Agentic AI Home Energy Management System: A Large Language Model Framework for Residential Load Scheduling
Reda El Makroum, Sebastian Zwickl-Bernhard, Lukas Kranzl
TL;DR
The paper addresses reducing user interaction barriers in residential HEMS by introducing an agentic AI HEMS where a large language model autonomously coordinates end-to-end multi-appliance load scheduling from natural language input to device control.
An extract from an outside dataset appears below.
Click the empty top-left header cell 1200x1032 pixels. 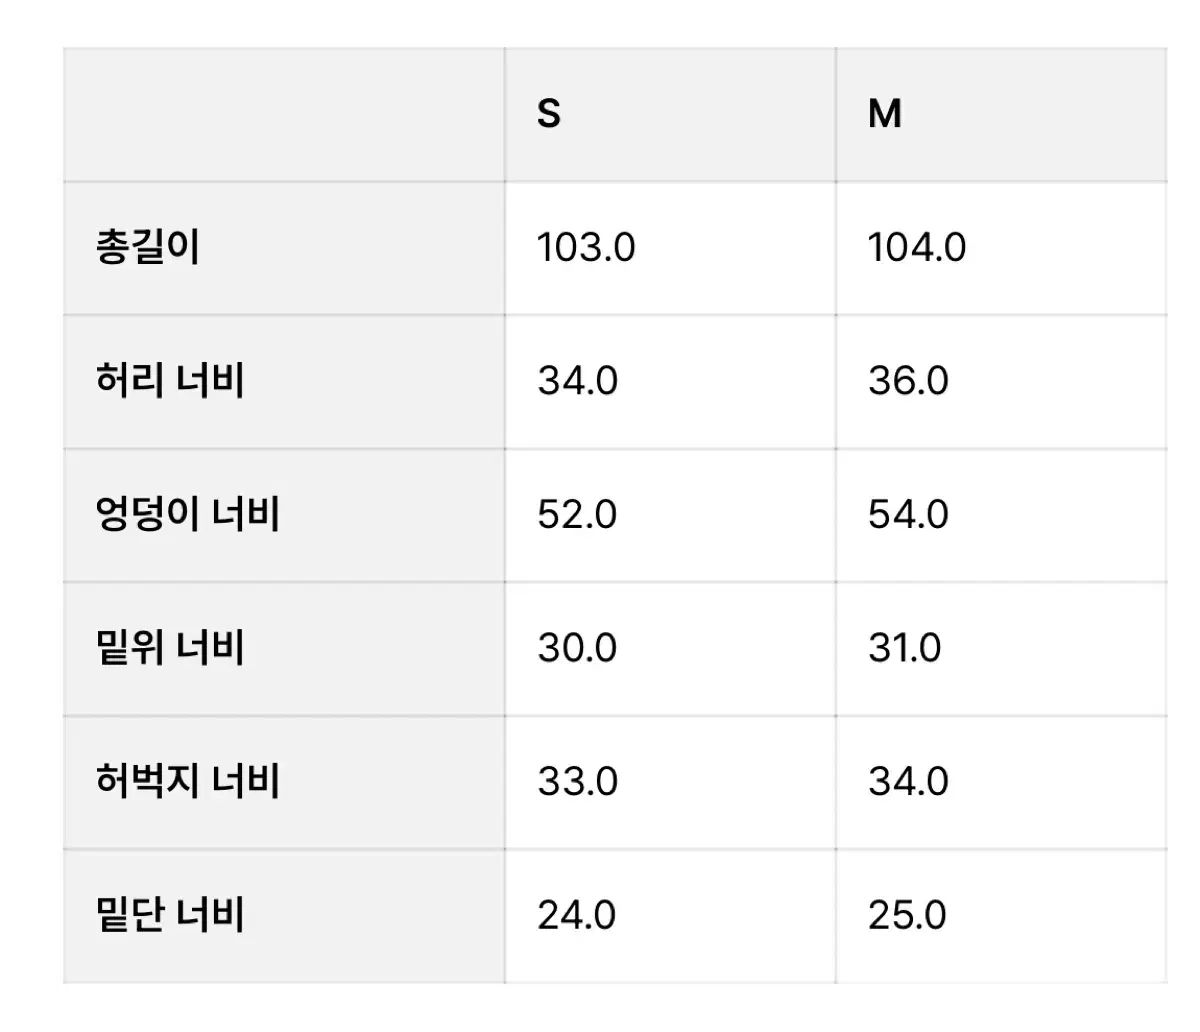point(284,114)
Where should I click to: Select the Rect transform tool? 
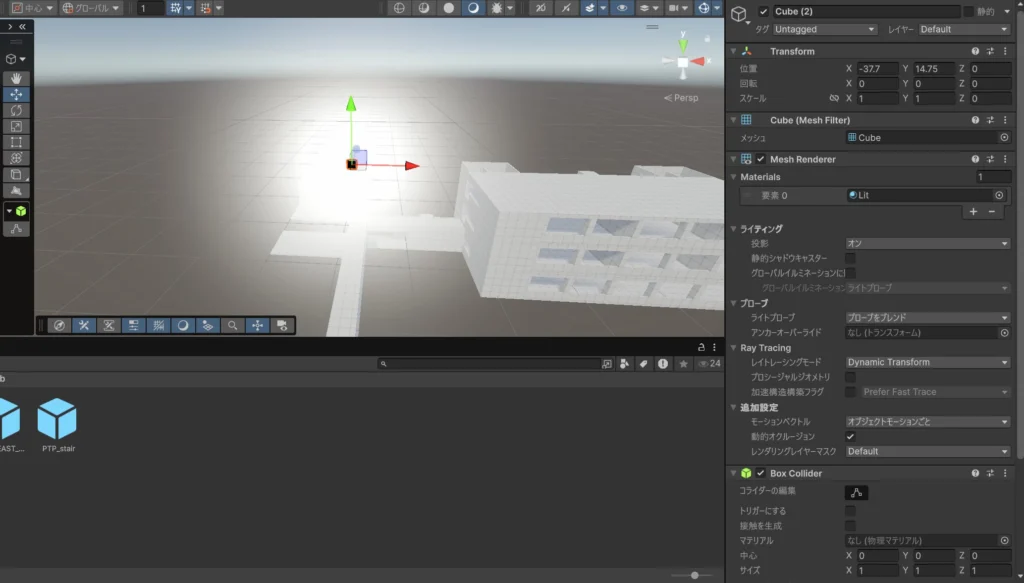tap(16, 142)
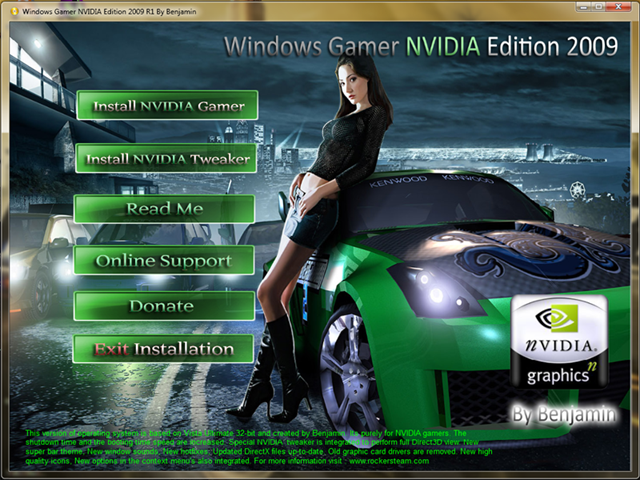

It introduces a hierarchical architecture with one orchestrator and three specialist agents using the ReAct pattern, integrates real-time price data and calendar-derived deadlines, and benchmarks against MILP ground truth using real Austrian day-ahead prices. Across three open-source model backends, Llama-3.3-70B achieves 100% MILP-optimal multi-appliance scheduling, while Qwen-3-32B and GPT-OSS-120B fail to coordinate all three appliances, highlighting scale-related reasoning challenges. The study also shows analytical query handling requires explicit workflow guidance, emphasizes open-source reproducibility, and discusses trade-offs in model choice, prompt engineering, security, and sustainability for practical deployment. MILP objective: min_{t_{WM}, t_{DW}, t_{EV}} sum_{a in A} sum_{k=0}^{d_a-1} C_{t_a+k}, and the system demonstrates feasibility and boundaries for agentic AI HEMS in residential demand response under real-world pricing.
Abstract
The electricity sector transition requires substantial increases in residential demand response capacity, yet Home Energy Management Systems (HEMS) adoption remains limited by user interaction barriers requiring translation of everyday preferences into technical parameters. While large language models have been applied to energy systems as code generators and parameter extractors, no existing implementation deploys LLMs as autonomous coordinators managing the complete workflow from natural language input to multi-appliance scheduling. This paper presents an agentic AI HEMS where LLMs autonomously coordinate multi-appliance scheduling from natural language requests to device control, achieving optimal scheduling without example demonstrations. A hierarchical architecture combining one orchestrator with three specialist agents uses the ReAct pattern for iterative reasoning, enabling dynamic coordination without hardcoded workflows while integrating Google Calendar for context-aware deadline extraction. Evaluation across three open-source models using real Austrian day-ahead electricity prices reveals substantial capability differences. Llama-3.3-70B successfully coordinates all appliances across all scenarios to match cost-optimal benchmarks computed via mixed-integer linear programming, while other models achieve perfect single-appliance performance but struggle to coordinate all appliances simultaneously. Progressive prompt engineering experiments demonstrate that analytical query handling without explicit guidance remains unreliable despite models' general reasoning capabilities. We open-source the complete system including orchestration logic, agent prompts, tools, and web interfaces to enable reproducibility, extension, and future research.